Obama, Trump and ‘The New York Times’
There are other factors at play as well. The hostility of the Obama administration to Israel’s positions on security and territory influenced a generation of Democrats who idolized the 44th president. His decision in 2015 to support a disastrous nuclear deal with Iran that endangered Israel’s existence—and that served as a partisan litmus test—led many in his party to be angry when Netanyahu went all out to persuade Congress to oppose it earlier that year. Obama’s stand also essentially legitimized anti-Zionist sentiment on the left.
The fact that his successor, former President Donald Trump, became the most pro-Israel U.S. president also caused many partisan Democrats who despised him to take an increasingly antagonistic stance towards the Jewish state. Since some think anything Trump did, including historic stances like moving the U.S. embassy from Tel Aviv to Jerusalem in May 2018, is inherently wrong (if not outright evil) that also allowed anti-Zionists to go mainstream.

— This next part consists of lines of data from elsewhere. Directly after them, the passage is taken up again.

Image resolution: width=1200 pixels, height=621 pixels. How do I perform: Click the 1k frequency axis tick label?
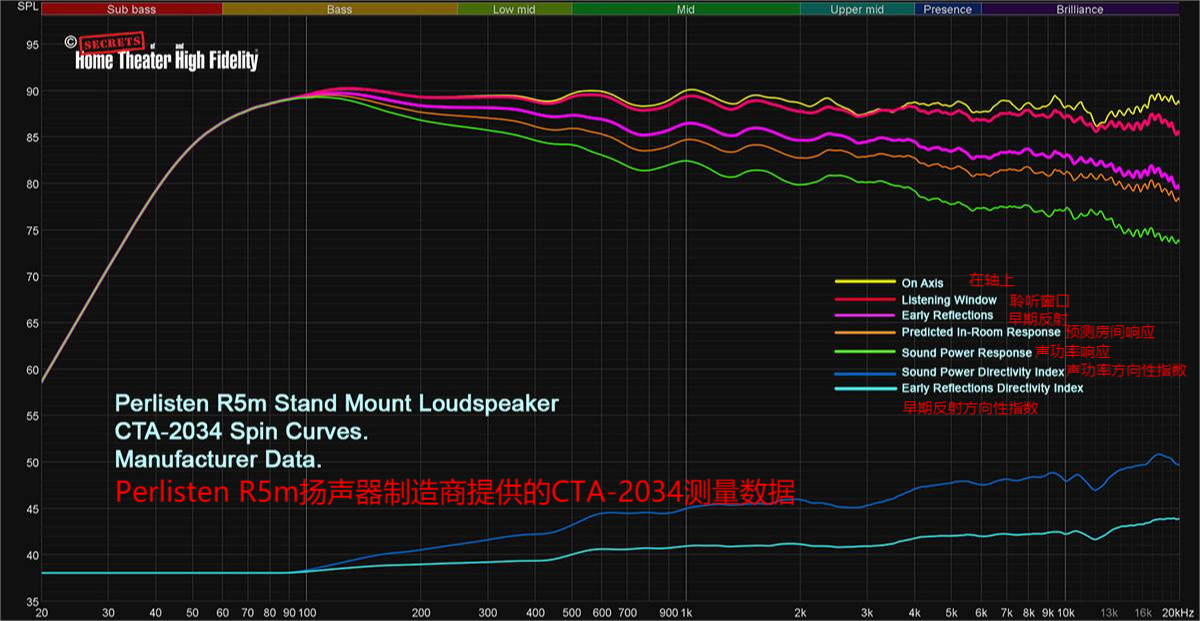(689, 612)
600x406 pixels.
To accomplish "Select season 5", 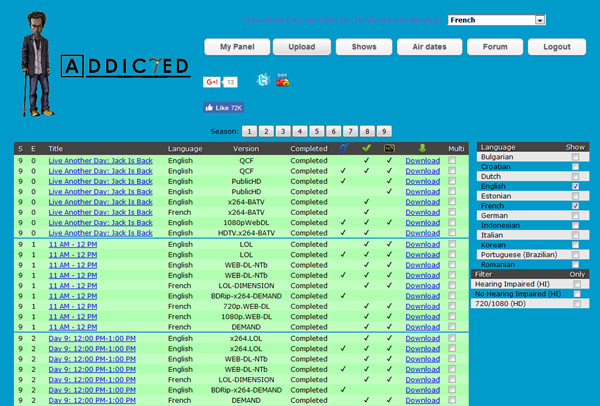I will [315, 131].
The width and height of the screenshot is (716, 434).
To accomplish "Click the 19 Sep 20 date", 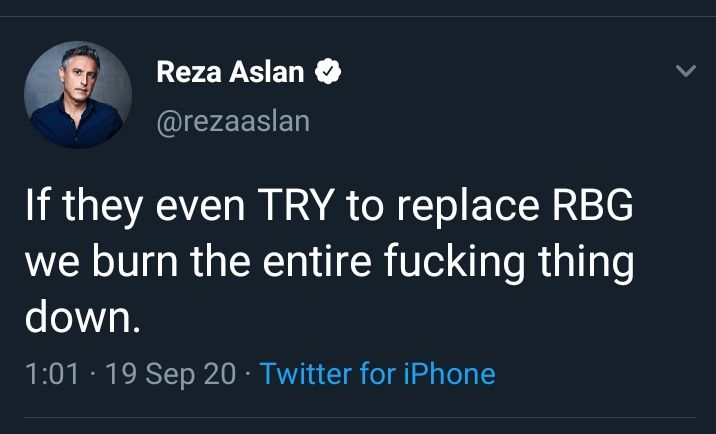I will point(171,374).
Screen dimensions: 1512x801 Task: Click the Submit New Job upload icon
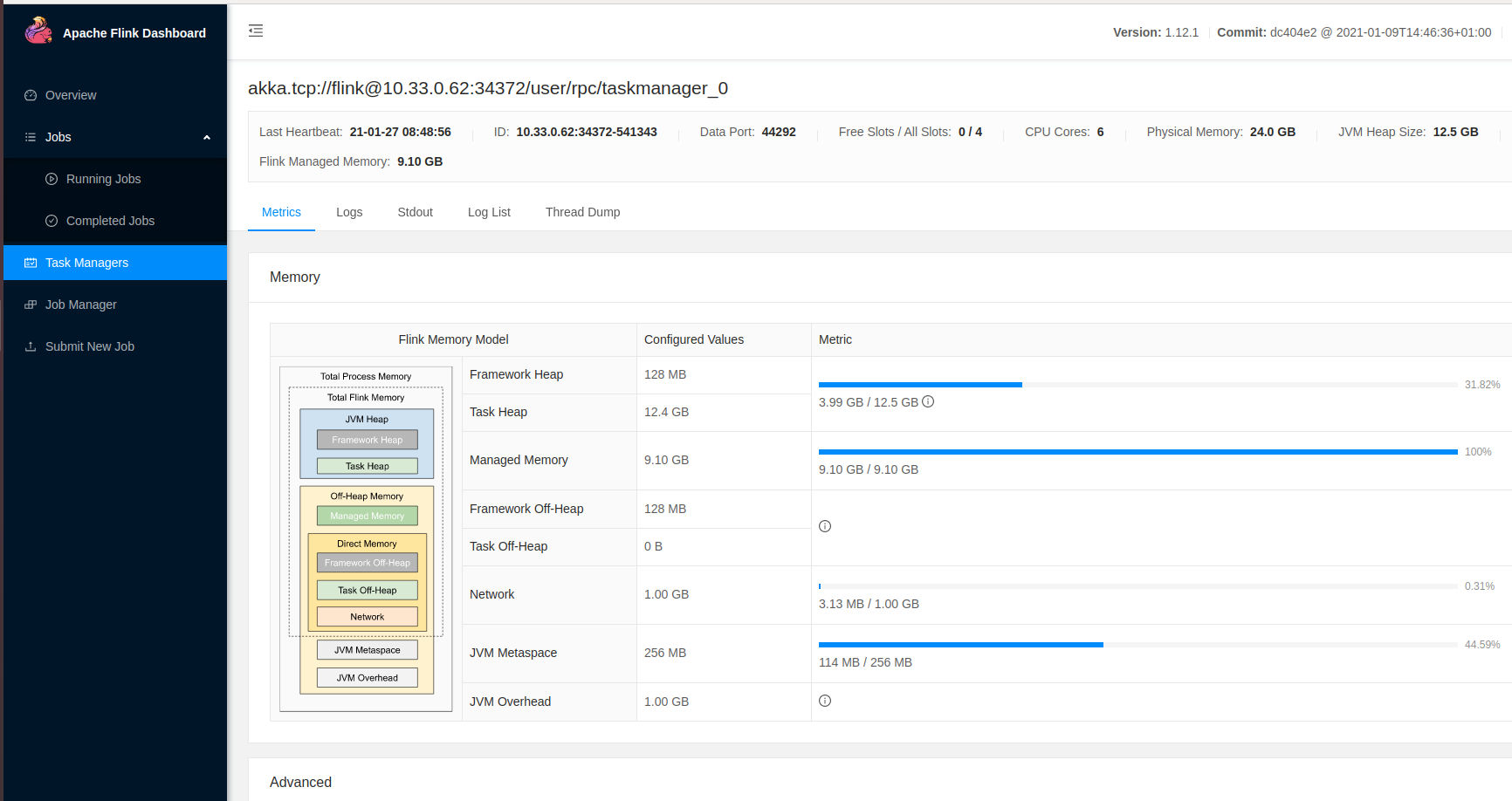pyautogui.click(x=31, y=346)
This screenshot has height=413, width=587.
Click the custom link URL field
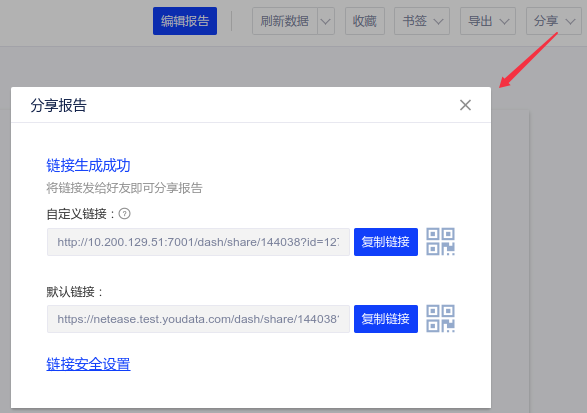(198, 242)
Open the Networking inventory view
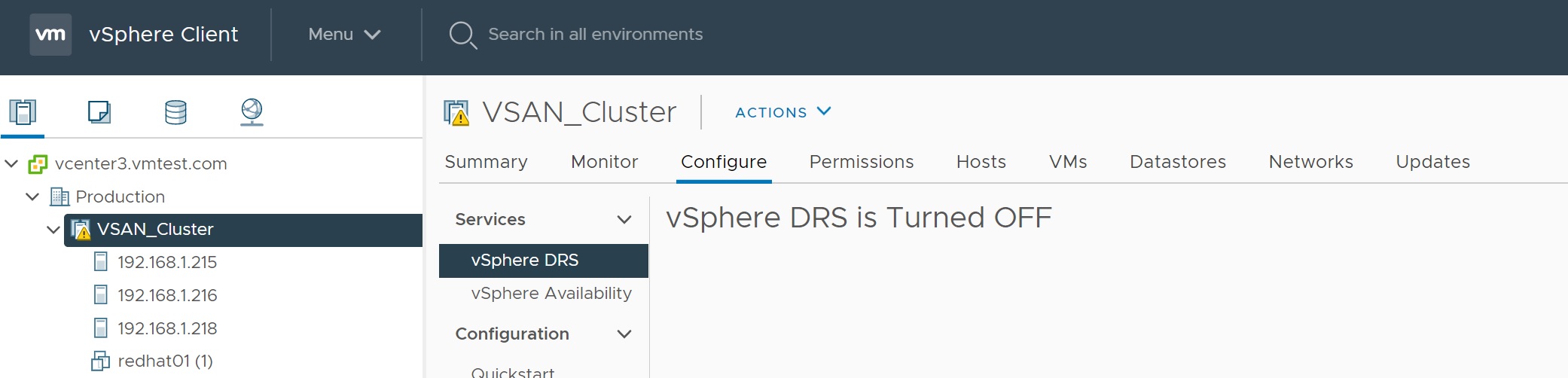The image size is (1568, 378). pyautogui.click(x=252, y=112)
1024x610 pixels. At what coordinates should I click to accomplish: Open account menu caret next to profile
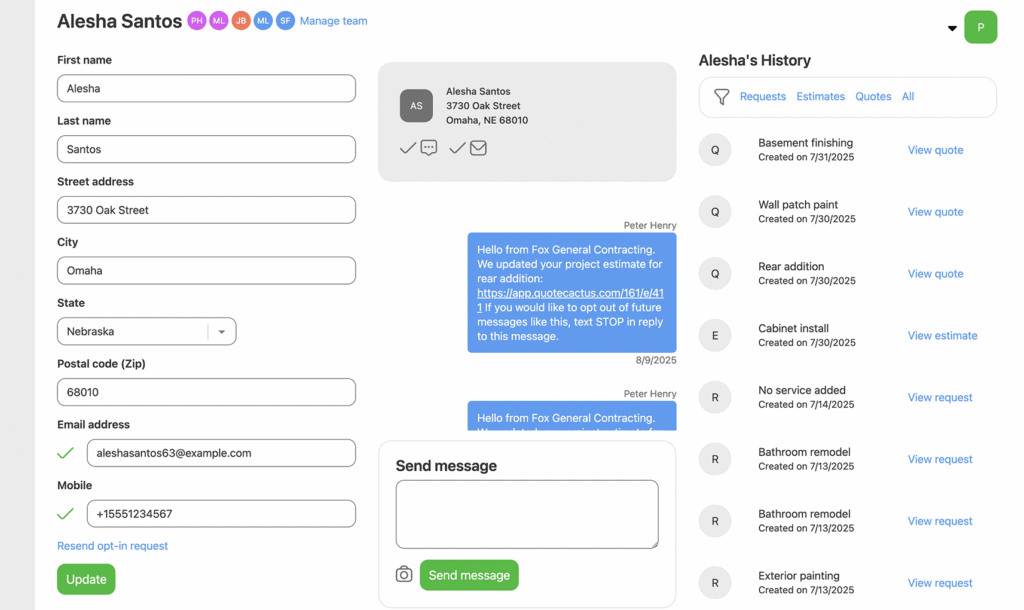[952, 28]
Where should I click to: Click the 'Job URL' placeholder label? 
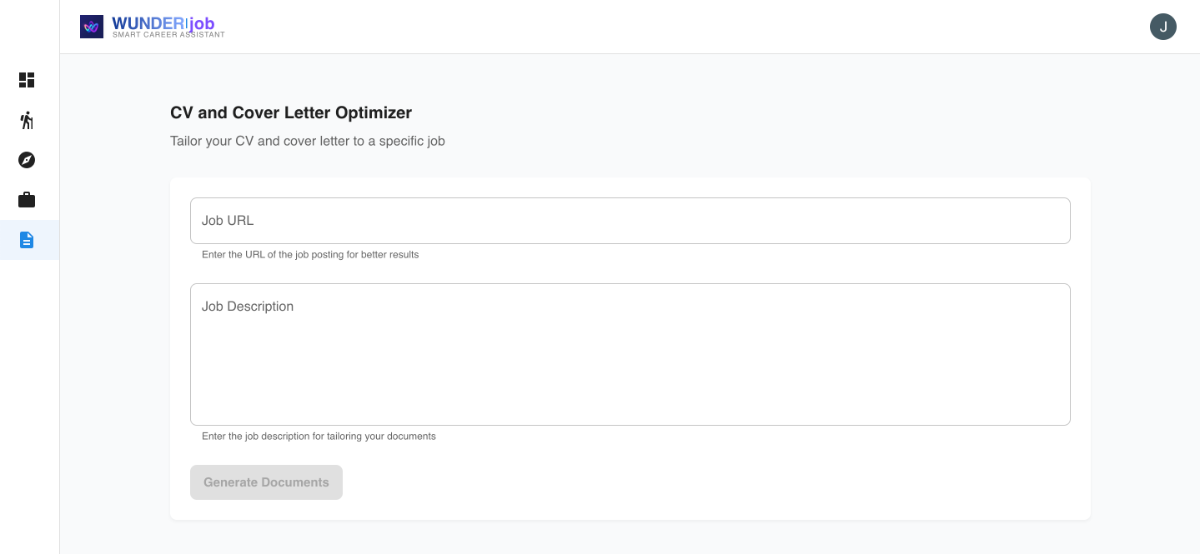[x=227, y=221]
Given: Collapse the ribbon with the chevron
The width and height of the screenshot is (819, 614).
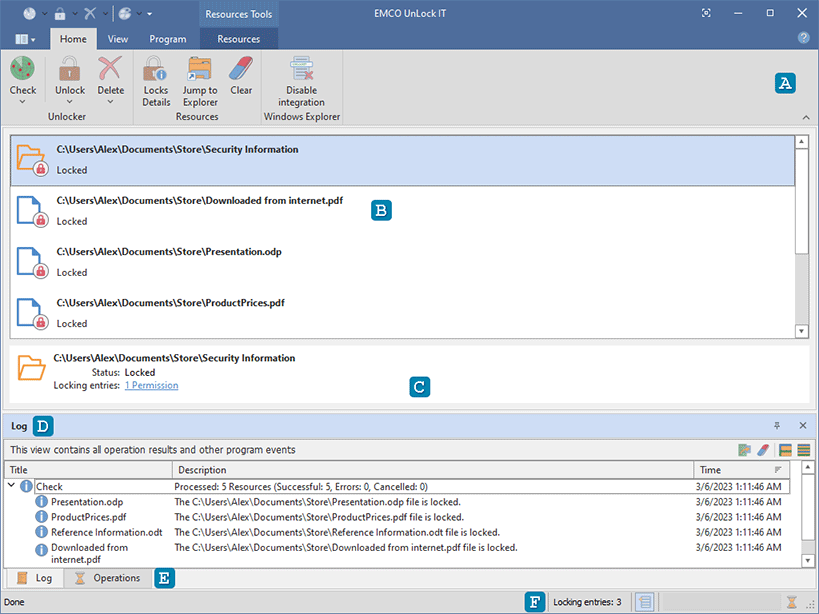Looking at the screenshot, I should [x=805, y=117].
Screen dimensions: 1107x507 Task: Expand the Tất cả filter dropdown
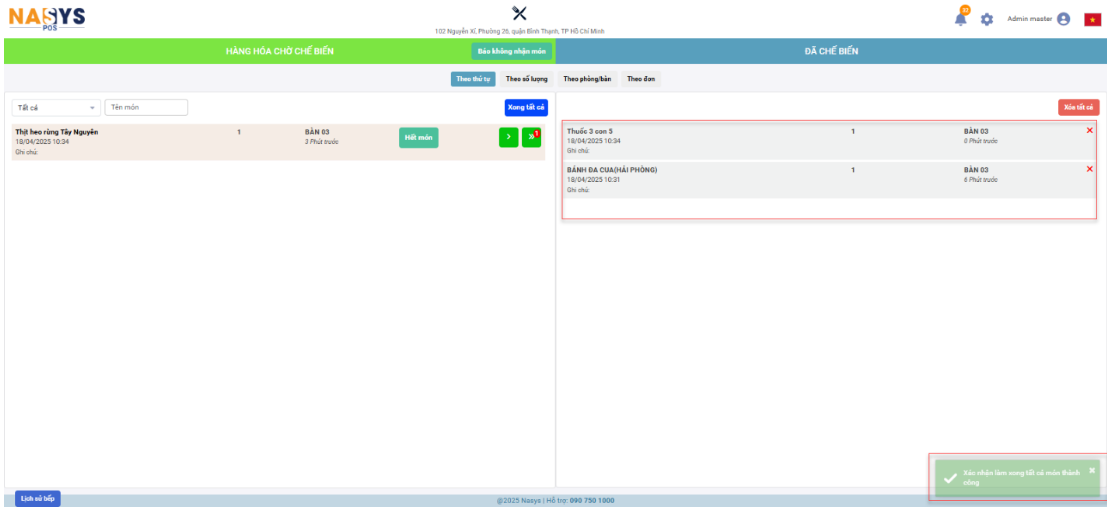56,107
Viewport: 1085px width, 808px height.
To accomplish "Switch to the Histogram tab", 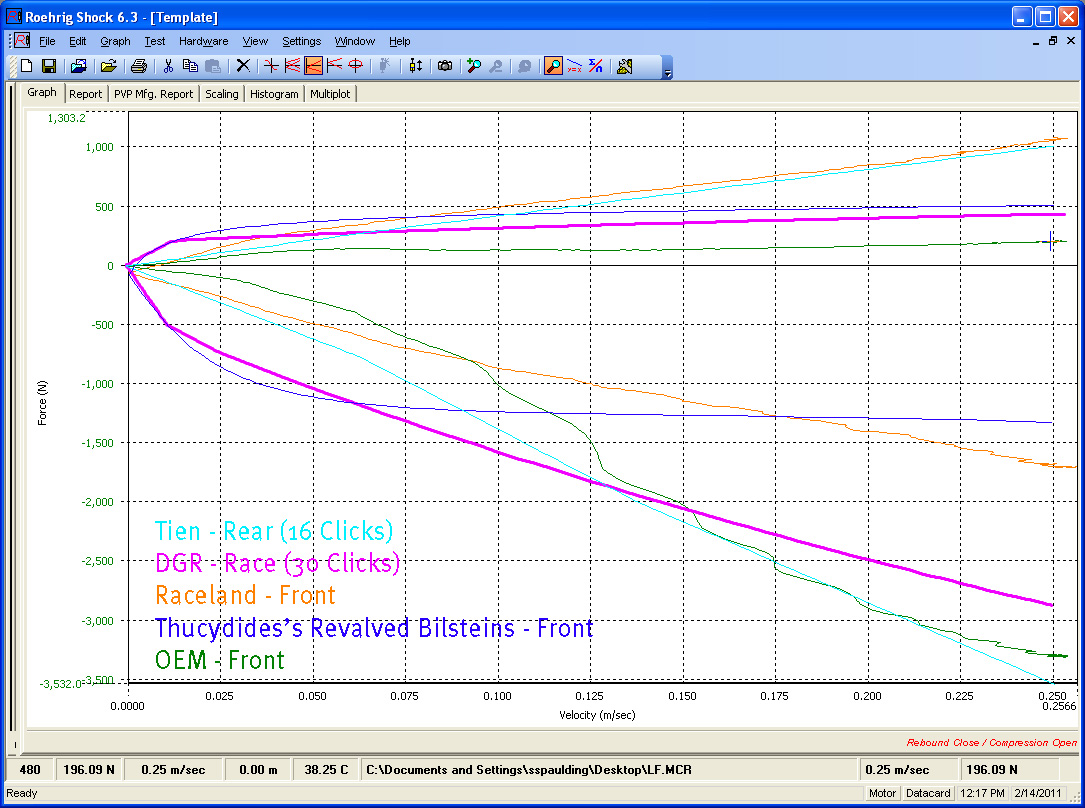I will [x=274, y=94].
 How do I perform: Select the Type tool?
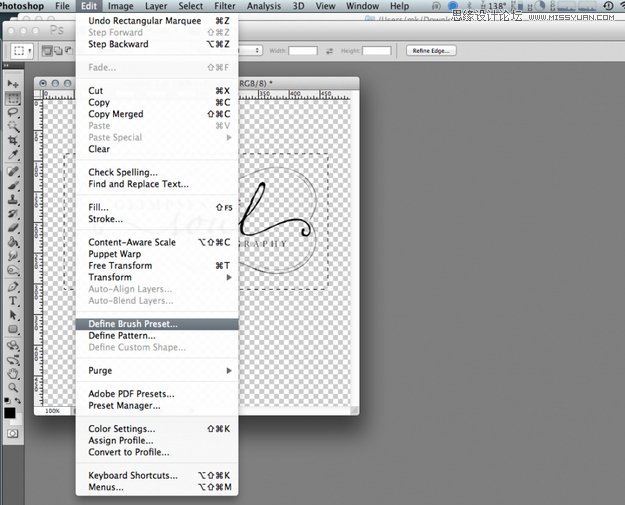point(13,301)
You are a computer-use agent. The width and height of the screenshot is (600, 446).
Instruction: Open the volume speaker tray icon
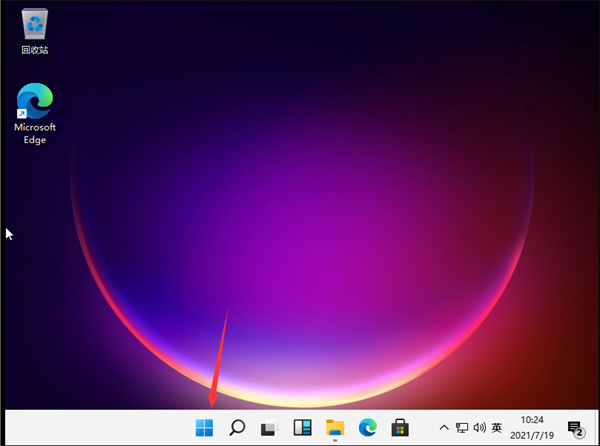point(479,428)
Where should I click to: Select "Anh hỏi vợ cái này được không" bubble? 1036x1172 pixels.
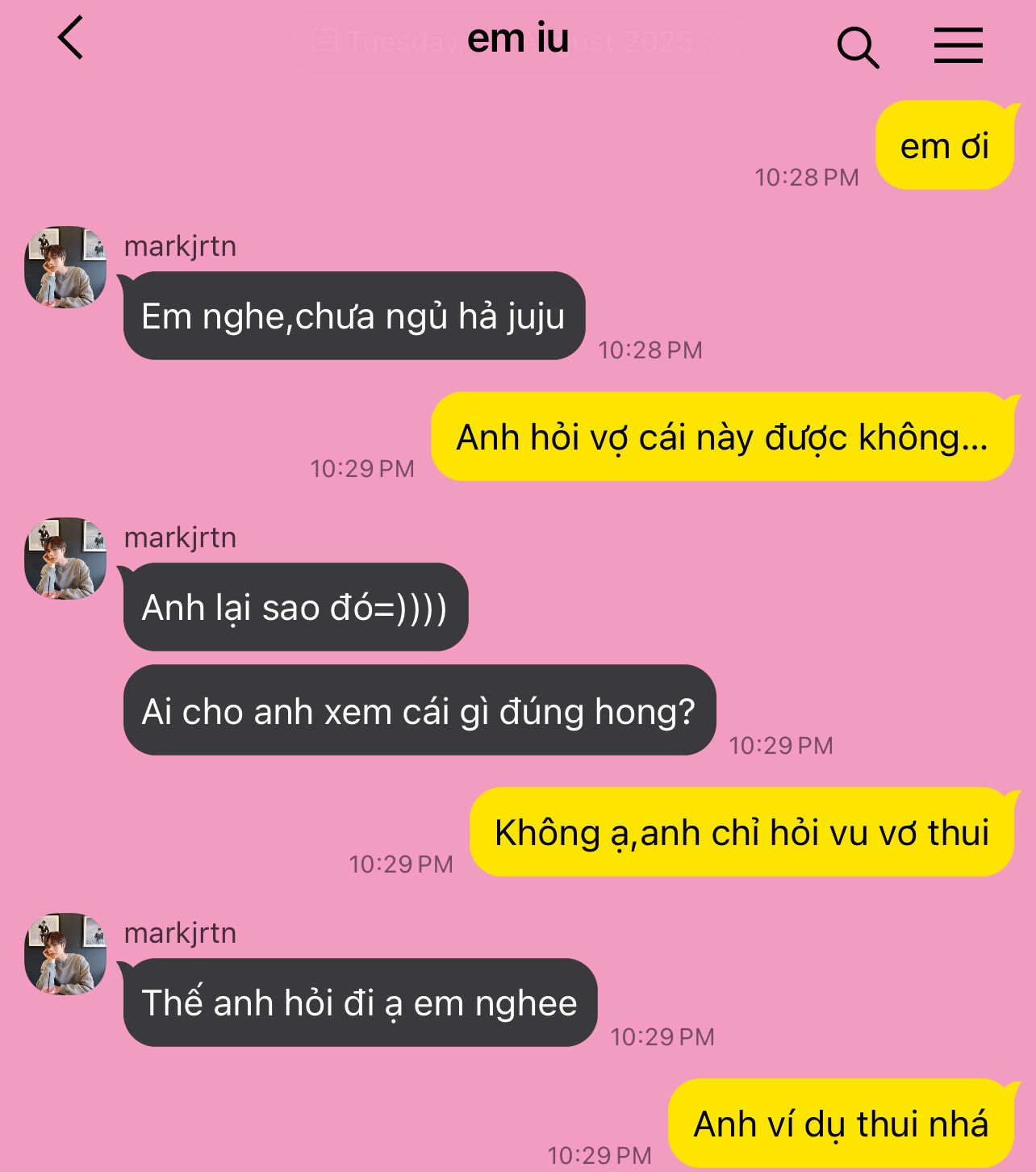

As a result of these factors, so-called progressives dominate congressional Democrats with the Marxist “Squad” leading the way and being feted as their party’s current rock stars.
That’s also reflected in the liberal media, which also plays a role in shaping the opinions of Democrats. For example, the two editors who currently run The New York Times opinion section—Allison Benedikt and Max Strasser—are openly anti-Zionist.
And so, the poll numbers come as no surprise.
Contrary to antisemitic “Squad” member Rep. Ilhan Omar (D-Minn.), support for Israel isn’t “all about the Benjamins.” Jews have not bought Congress. Until the American educational system was hijacked by Marxist radicals, Israel was popular with Americans of all backgrounds. And it remains so among those, like many independents and most GOP voters, who don’t buy into the left’s lies about history and race.
But as Gallup’s results demonstrate, from now on, it’s not possible to pretend that both parties are equally committed to Israel’s defense. Thanks to the influence of the ideology to which even President Joe Biden bends his knee, the Democrats have reached a tipping point on Israel from which there may be no road back.